11. 11. El método de la reivindicación 9, que comprende una primera etapa de hacer reaccionar el 1-(benciloxi)-4-(clorometil)benceno con 2,2-dimetoxiacetato de metilo, bromuro de etilo, magnesio y una cantidad catalítica de yodo para proporcionar 3-(4-(benciloxi)fenil)-1,1-dimetoxipropan-2-ona.
12. 12. El método de la reivindicación 11, en donde la 3-(4-(benciloxi)fenil)-1,1-dimetoxipropan-2-ona se purifica por cromatografía en columna de sílice.
13. 13. El método de la reivindicación 12, que comprende además una segunda etapa de hacer reaccionar la 3-(4-(benciloxi)fenil)-1,1-dimetoxipropan-2-ona con una solución acuosa de HCl para proporcionar el 3-(4-(benciloxi)fenil)-2-oxopropanal.
14. 14. El método de la reivindicación 10, en donde el 3-(4-(benciloxi)fenil)-2-oxopropanal se aísla con un rendimiento de 60 a 75 % con una pureza del 85 al 95 % con respecto al 1-(benciloxi)-4-(clorometil)benceno.

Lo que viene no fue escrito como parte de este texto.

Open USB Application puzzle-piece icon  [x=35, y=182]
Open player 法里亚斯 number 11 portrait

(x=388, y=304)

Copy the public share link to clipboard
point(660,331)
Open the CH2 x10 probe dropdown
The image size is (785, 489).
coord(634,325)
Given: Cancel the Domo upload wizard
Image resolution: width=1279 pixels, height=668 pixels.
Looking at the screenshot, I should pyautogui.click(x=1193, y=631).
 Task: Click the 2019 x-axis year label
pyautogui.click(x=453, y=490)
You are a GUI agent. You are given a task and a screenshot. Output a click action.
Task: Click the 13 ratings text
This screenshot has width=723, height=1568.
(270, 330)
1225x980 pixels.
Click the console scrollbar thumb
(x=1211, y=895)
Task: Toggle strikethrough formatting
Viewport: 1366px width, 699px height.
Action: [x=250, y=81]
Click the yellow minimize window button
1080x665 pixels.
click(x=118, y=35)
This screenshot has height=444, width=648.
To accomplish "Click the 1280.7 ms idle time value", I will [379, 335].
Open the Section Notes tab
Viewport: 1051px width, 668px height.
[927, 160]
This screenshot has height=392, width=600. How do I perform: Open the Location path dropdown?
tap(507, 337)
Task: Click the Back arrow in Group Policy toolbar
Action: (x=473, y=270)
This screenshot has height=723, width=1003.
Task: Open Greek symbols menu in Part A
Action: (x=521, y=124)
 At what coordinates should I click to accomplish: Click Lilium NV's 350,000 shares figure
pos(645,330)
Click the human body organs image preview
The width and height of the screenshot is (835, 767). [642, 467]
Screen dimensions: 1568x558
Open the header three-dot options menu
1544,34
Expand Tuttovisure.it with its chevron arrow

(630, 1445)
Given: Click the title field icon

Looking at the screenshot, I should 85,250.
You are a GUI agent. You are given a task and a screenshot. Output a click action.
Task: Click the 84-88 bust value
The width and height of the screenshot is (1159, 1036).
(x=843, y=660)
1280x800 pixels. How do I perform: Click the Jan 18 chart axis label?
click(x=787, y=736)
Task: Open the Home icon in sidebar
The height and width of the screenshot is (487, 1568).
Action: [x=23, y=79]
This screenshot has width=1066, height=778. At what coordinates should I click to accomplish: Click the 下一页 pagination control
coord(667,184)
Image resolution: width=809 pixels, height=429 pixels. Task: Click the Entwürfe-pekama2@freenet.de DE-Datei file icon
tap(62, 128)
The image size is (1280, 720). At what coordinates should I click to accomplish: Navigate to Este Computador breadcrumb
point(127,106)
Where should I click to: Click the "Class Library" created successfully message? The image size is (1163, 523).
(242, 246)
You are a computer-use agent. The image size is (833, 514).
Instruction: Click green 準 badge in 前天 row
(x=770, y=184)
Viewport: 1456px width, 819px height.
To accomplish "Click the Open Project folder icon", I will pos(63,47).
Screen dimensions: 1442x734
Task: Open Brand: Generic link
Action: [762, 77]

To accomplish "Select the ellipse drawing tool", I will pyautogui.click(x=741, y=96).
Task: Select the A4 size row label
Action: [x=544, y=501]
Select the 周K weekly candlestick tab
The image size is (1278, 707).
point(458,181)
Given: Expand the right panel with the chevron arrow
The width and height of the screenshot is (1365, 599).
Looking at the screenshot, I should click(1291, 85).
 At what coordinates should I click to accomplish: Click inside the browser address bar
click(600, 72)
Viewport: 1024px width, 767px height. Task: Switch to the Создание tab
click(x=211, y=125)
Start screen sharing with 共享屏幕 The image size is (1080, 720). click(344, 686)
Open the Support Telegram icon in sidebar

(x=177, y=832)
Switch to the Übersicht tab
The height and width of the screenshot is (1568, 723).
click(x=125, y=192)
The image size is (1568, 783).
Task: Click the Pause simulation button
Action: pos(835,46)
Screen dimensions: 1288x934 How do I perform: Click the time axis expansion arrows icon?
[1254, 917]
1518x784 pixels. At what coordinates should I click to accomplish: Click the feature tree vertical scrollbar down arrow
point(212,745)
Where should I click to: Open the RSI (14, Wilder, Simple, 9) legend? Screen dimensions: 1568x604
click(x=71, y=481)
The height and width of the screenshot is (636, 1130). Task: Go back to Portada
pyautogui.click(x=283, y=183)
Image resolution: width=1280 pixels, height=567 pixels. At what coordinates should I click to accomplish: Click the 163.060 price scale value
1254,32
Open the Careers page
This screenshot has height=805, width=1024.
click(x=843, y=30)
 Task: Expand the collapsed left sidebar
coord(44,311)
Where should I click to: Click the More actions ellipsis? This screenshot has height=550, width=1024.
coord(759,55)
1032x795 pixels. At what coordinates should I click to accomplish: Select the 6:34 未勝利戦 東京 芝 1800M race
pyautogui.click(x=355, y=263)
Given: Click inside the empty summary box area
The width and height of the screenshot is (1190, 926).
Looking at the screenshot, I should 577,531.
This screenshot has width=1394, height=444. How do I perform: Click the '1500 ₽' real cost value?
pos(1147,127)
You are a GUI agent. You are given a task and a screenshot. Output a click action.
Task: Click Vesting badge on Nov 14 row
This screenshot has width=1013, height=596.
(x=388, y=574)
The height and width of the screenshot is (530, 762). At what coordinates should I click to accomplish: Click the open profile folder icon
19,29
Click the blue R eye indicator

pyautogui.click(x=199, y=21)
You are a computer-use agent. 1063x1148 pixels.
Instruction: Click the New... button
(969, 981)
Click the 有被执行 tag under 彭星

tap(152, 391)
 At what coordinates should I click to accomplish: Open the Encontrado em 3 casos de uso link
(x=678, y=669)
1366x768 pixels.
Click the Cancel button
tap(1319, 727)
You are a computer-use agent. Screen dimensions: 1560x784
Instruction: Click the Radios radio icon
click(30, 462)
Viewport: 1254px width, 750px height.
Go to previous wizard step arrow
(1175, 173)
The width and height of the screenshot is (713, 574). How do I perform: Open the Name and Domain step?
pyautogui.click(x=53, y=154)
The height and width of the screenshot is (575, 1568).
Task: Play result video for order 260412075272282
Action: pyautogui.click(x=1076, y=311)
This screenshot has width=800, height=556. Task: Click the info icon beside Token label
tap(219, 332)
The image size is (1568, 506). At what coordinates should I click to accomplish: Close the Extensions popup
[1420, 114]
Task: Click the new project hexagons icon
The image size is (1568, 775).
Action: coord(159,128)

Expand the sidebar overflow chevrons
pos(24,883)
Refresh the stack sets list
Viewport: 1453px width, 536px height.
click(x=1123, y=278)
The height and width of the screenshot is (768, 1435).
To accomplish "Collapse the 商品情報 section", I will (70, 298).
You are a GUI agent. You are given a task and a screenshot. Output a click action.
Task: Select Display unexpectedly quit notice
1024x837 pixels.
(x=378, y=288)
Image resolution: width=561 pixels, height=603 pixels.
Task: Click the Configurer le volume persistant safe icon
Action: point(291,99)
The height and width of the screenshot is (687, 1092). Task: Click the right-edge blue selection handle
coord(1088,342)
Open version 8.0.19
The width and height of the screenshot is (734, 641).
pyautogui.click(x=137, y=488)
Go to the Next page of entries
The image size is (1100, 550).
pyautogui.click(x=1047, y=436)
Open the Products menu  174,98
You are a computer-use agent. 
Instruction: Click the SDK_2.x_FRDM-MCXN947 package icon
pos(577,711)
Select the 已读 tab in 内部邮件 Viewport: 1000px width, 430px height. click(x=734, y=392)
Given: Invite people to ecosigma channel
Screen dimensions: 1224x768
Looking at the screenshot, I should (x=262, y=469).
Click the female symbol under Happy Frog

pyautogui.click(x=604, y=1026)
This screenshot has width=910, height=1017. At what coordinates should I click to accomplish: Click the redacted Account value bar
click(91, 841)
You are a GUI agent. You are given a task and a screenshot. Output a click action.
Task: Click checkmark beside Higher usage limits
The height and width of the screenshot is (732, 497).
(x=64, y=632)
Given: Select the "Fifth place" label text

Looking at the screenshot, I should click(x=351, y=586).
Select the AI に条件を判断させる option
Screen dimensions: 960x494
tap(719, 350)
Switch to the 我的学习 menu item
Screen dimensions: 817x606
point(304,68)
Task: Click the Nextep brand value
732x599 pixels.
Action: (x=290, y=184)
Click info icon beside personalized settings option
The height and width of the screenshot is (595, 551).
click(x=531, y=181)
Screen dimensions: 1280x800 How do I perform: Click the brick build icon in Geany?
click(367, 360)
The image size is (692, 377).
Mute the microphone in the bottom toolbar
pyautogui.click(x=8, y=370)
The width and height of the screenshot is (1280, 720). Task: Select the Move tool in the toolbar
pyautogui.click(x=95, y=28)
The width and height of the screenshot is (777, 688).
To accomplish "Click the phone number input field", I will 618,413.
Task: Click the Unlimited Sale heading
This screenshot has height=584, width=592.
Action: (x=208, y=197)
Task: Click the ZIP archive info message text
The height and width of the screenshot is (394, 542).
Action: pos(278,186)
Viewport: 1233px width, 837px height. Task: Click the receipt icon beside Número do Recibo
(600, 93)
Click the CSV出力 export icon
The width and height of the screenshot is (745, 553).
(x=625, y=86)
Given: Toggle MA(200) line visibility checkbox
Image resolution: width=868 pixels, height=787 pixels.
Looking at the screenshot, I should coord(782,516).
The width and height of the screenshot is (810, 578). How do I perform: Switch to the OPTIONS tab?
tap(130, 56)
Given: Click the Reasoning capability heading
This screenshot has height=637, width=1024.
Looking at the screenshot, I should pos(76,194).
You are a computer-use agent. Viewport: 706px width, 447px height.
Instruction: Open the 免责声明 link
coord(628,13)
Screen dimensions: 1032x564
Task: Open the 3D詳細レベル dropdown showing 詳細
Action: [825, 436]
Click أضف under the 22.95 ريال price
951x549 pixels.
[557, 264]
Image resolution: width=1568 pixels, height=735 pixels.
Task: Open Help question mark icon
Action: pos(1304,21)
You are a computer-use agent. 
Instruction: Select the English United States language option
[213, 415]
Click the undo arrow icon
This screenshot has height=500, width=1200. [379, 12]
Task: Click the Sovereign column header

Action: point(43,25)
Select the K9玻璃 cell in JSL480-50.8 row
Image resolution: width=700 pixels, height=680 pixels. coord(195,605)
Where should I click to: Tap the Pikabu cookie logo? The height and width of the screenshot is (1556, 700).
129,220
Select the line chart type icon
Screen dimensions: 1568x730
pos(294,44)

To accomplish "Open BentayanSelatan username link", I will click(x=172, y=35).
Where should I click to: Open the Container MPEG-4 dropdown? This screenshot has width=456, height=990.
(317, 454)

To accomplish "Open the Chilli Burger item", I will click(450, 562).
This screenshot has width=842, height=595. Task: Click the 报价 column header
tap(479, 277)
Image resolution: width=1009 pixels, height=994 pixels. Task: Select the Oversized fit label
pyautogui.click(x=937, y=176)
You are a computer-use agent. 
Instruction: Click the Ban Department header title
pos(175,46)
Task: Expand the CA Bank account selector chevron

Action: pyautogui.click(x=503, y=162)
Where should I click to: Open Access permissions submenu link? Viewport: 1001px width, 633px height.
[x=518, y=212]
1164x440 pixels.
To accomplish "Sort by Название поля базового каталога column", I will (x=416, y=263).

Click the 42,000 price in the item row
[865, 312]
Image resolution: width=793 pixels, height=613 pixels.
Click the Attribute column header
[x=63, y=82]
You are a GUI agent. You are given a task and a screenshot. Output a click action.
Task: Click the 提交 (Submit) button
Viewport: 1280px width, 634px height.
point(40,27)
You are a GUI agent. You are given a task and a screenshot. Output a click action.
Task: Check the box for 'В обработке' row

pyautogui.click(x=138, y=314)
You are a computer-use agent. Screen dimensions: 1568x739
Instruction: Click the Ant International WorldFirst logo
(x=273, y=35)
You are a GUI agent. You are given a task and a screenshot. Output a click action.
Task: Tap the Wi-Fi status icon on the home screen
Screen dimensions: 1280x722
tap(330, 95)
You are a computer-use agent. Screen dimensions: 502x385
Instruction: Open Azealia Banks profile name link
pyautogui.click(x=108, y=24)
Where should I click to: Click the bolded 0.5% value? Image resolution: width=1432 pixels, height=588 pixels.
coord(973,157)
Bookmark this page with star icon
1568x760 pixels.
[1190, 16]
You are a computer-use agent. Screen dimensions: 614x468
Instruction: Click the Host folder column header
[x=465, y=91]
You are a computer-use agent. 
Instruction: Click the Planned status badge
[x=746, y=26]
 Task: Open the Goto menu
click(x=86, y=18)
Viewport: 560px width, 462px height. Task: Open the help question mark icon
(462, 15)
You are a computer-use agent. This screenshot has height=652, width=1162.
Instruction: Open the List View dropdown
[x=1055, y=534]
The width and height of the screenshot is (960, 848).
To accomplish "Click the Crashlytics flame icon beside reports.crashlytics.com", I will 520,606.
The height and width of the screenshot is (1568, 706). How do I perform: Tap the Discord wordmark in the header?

15. 15. Un método de preparación de 3-(4-(benciloxi)fenil)-2-oxopropanal, que comprende

    proporcionar 1-(benciloxi)-4-(clorometil)benceno, y hacer reaccionar el 1-(benciloxi)-4-(clorometil)benceno en dos etapas para proporcionar 3-(4-(benciloxi)fenil)-2-oxopropanal.
16. 16. El método de la reivindicación 15, en donde el método no incluye más de una reacción catalizada con paladio.
17. 17. El método de la reivindicación 15 que comprende una primera etapa de hacer reaccionar el 1-(benciloxi)-4-(clorometil)benceno con 2,2-dimetoxiacetato de metilo, bromuro de etilo, magnesio y una cantidad catalítica de yodo para proporcionar 3-(4-(benciloxi)fenil)-1,1-dimetoxipropan-2-ona.
18. 18. El método de la reivindicación 17, en donde la 3-(4-(benciloxi)fenil)-1,1-dimetoxipropan-2-ona se purifica por cromatografía en columna de sílice.
19. 19. El método de la reivindicación 17, que comprende además una segunda etapa de hacer reaccionar la 3-(4-(benciloxi)fenil)-1,1-dimetoxipropan-2-ona con una solución acuosa de HCl para proporcionar el 3-(4-(benciloxi)fenil)-2-oxopropanal.
20. 20. El método de la reivindicación 15, en donde el 3-(4-(benciloxi)fenil)-2-oxopropanal se aísla con un rendimiento de 60 a 75 % con una pureza del 85 al 95 % con respecto al 1-(benciloxi)-4-(clorometil)benceno.